We have a goal of reducing the carbon emissions that are within the control of local authorities, and we want to help people build tools and services that further that ambition.
We want to do more to actively encourage people to use our data, and to understand if there are any data gaps we can help fill to make everyone’s work easier.
So, have we already built something you think might be useful? We can help you use it.
Also, if there’s a dataset that would help you, but you don’t have the data skills required to take it further, we might be able to help build it! Does MapIt almost meet your needs but not quite? Let’s talk about it!
You can email us, or we are experimenting with running some drop-in hours where you can talk through a data problem with one of the team.
You can also sign up to our Climate newsletter to find up more about any future work we do to help grow this ecosystem.
Making our existing data more accessible
Through our previous expertise in local authority data, and in building the Climate Action Plan Explorer, we have gathered a lot of data that can overcome common challenges in new projects.
These include:
- A swiss-army knife/skeleton key/useful spreadsheet that lists all current local authorities, and helps transform data between different lookups.

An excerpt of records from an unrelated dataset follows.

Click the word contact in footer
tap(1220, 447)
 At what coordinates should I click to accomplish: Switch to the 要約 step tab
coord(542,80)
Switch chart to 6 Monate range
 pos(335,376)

- Mapit An API that can take postcodes and tell you which local authority they’re in (and much more!) Free for low traffic charitable projects.
- Datasets of which authorities have published climate action plans.

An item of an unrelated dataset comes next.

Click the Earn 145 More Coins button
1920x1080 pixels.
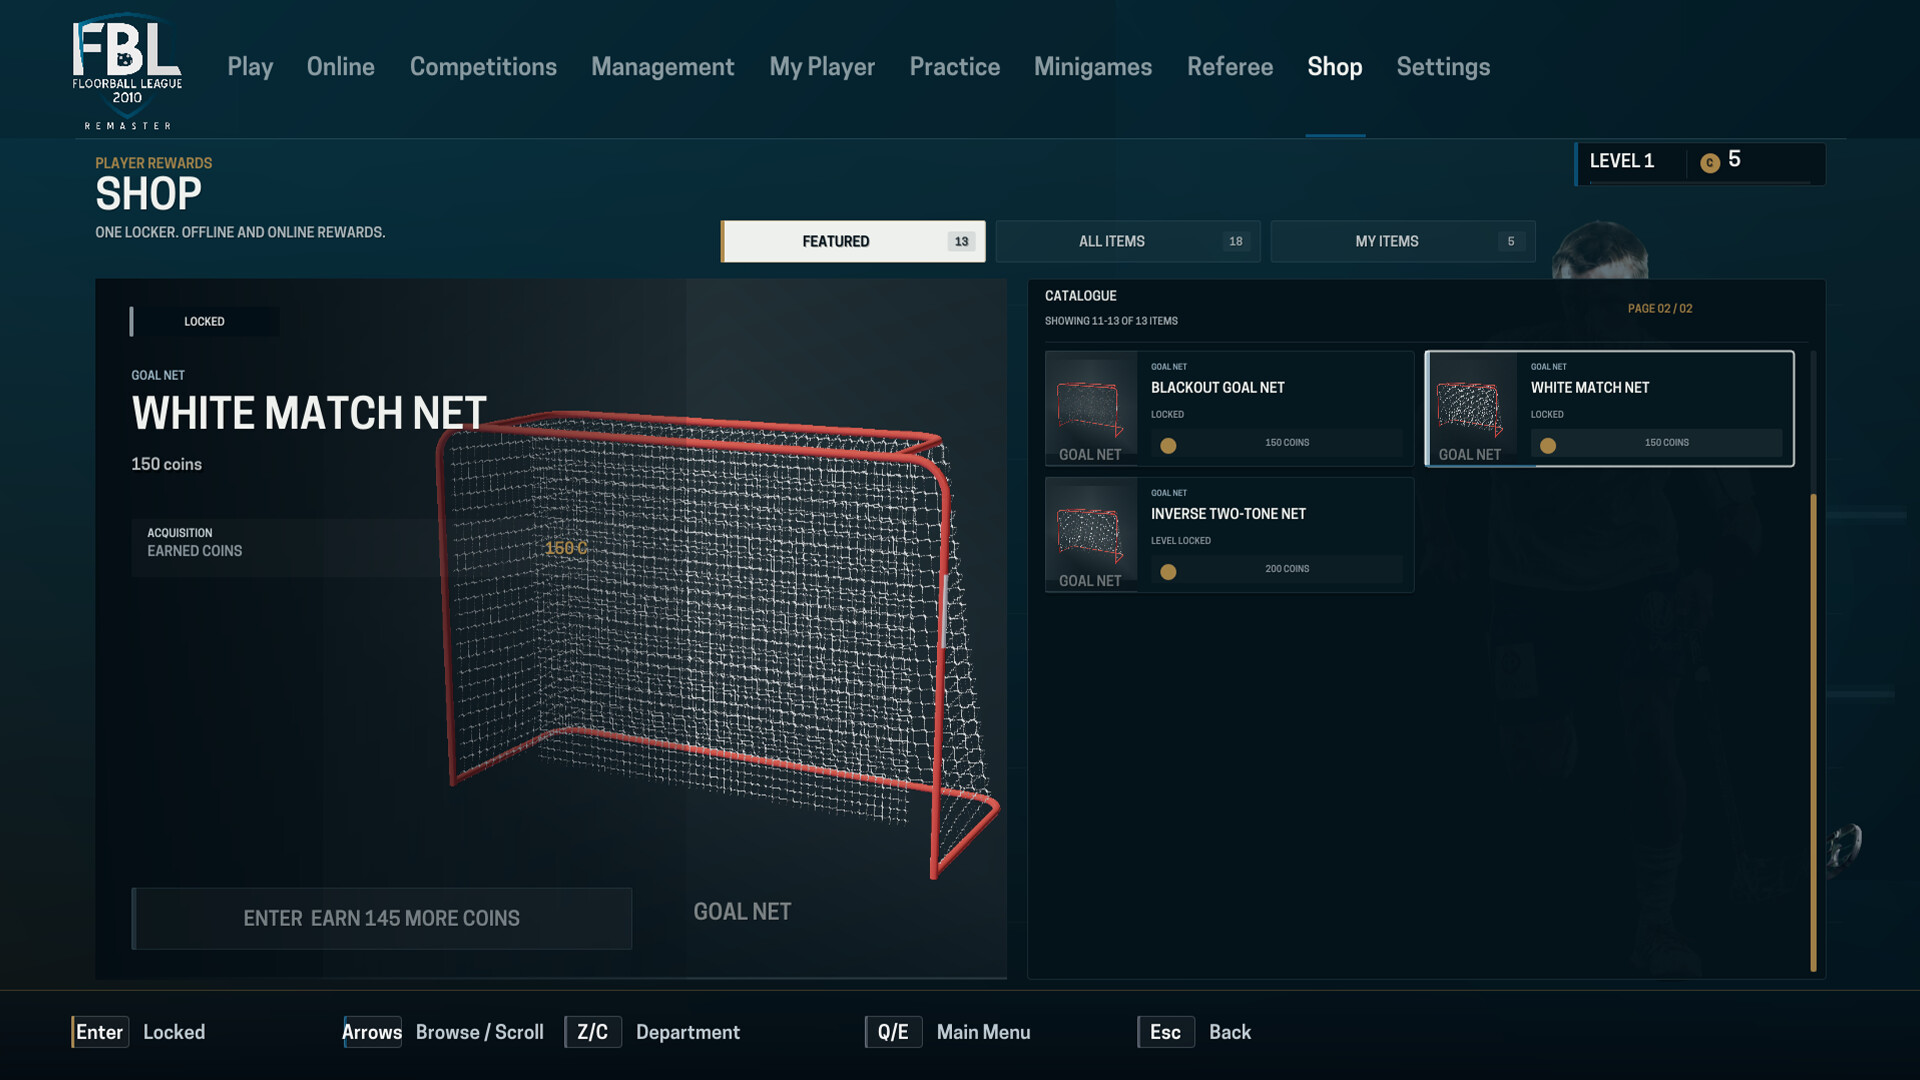[382, 918]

- Datasets of which authorities have published net zero dates, and their scopes.
- A massive 1GB zip of all the climate plans we know about.
- Measure of local deprivation across the whole UK.

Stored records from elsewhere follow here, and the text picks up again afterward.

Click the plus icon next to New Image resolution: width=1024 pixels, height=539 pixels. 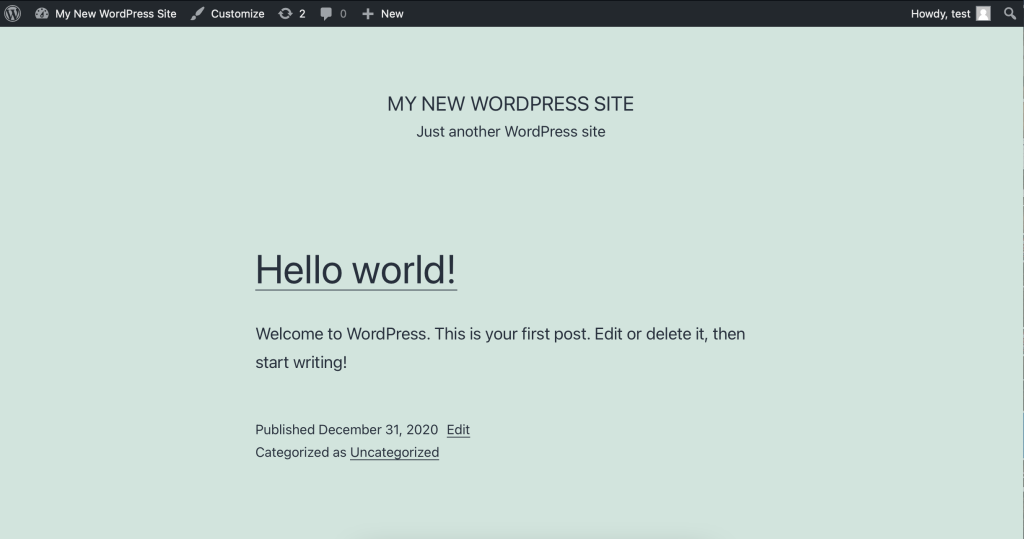click(x=368, y=14)
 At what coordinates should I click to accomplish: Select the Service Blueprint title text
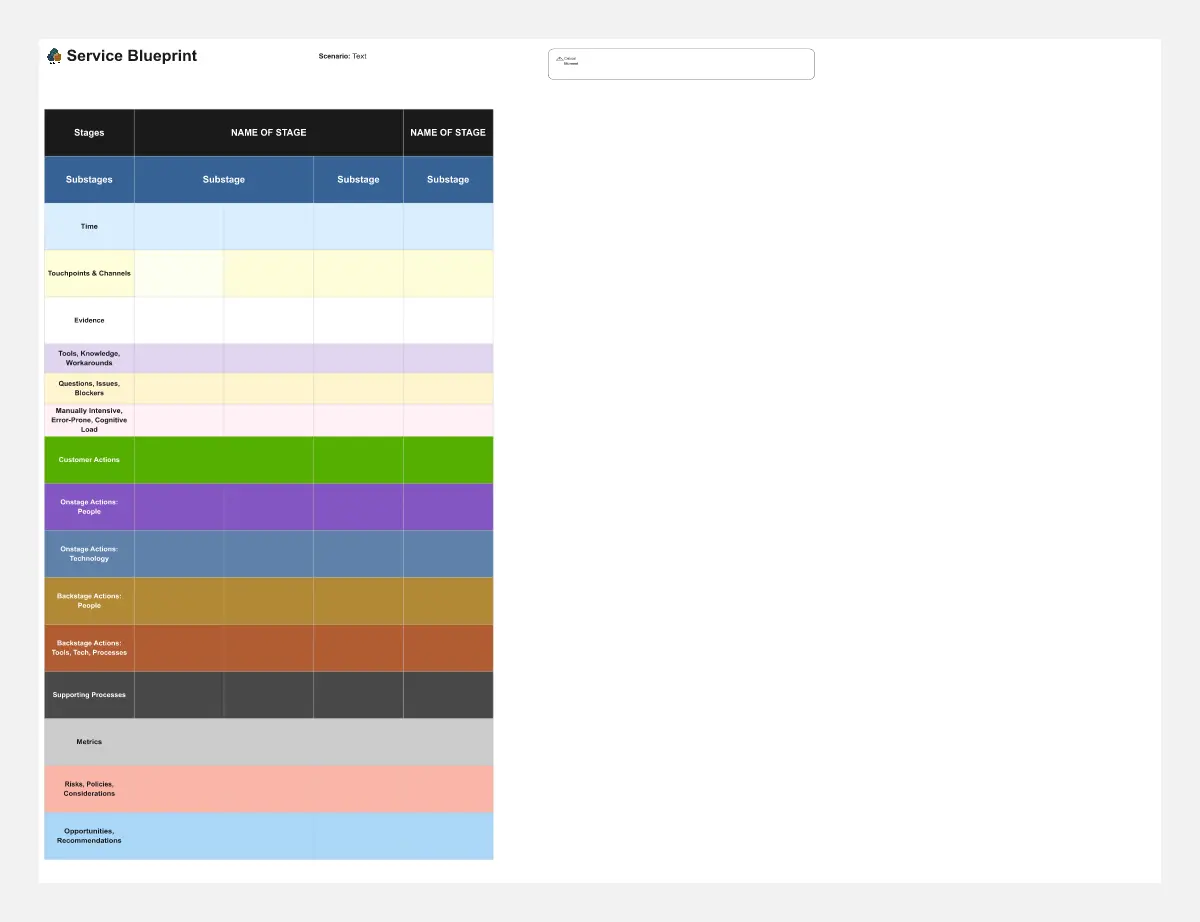tap(131, 56)

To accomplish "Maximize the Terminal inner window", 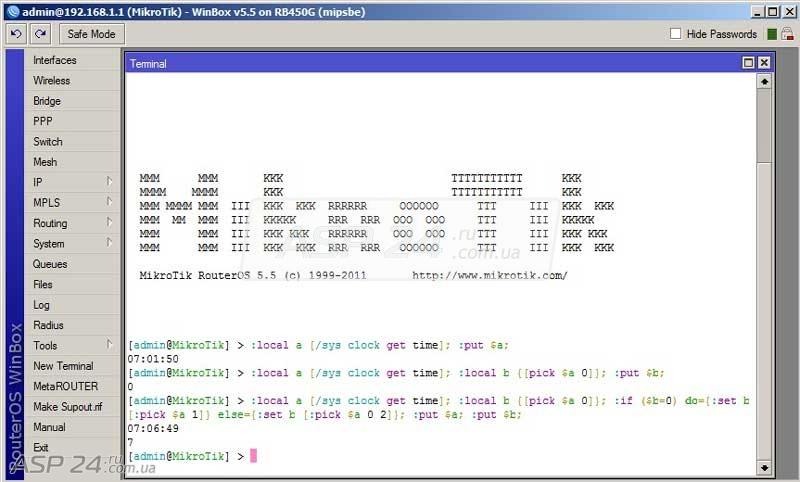I will click(748, 63).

- A simplified version of the BEIS local authority emissions data.
- Measures of similarity between all local authorities (emissions, deprivation, distance, rural/urban and then all of those things together).
All of this data (plus more) can be found on our data portal.
We’ve also been working to make our data more accessible and explorable (example):
- Datasets now have good descriptions of what is in each column.
- Datasets can be downloaded as Excel files
- Datasets can be previewed online using Datasette lite.
- Providing basic instructions on how to automatically download updated versions of the data.
If you think you can build something new out of this data, we can help you out!
Building more data
There’s a lot of datasets we think we can make more of — for example, as part of our prototyping research we did some basic analysis of how we might use Energy Performance Certificate data (for home energy in general, and specific renting analysis).
But before we just started making data, we want to make sure we’re making data that is useful to people and that can help people tell stories, and build websites and tools. If there’s a dataset you need, where you think the raw elements already exist, get in touch. We might be able to help you out.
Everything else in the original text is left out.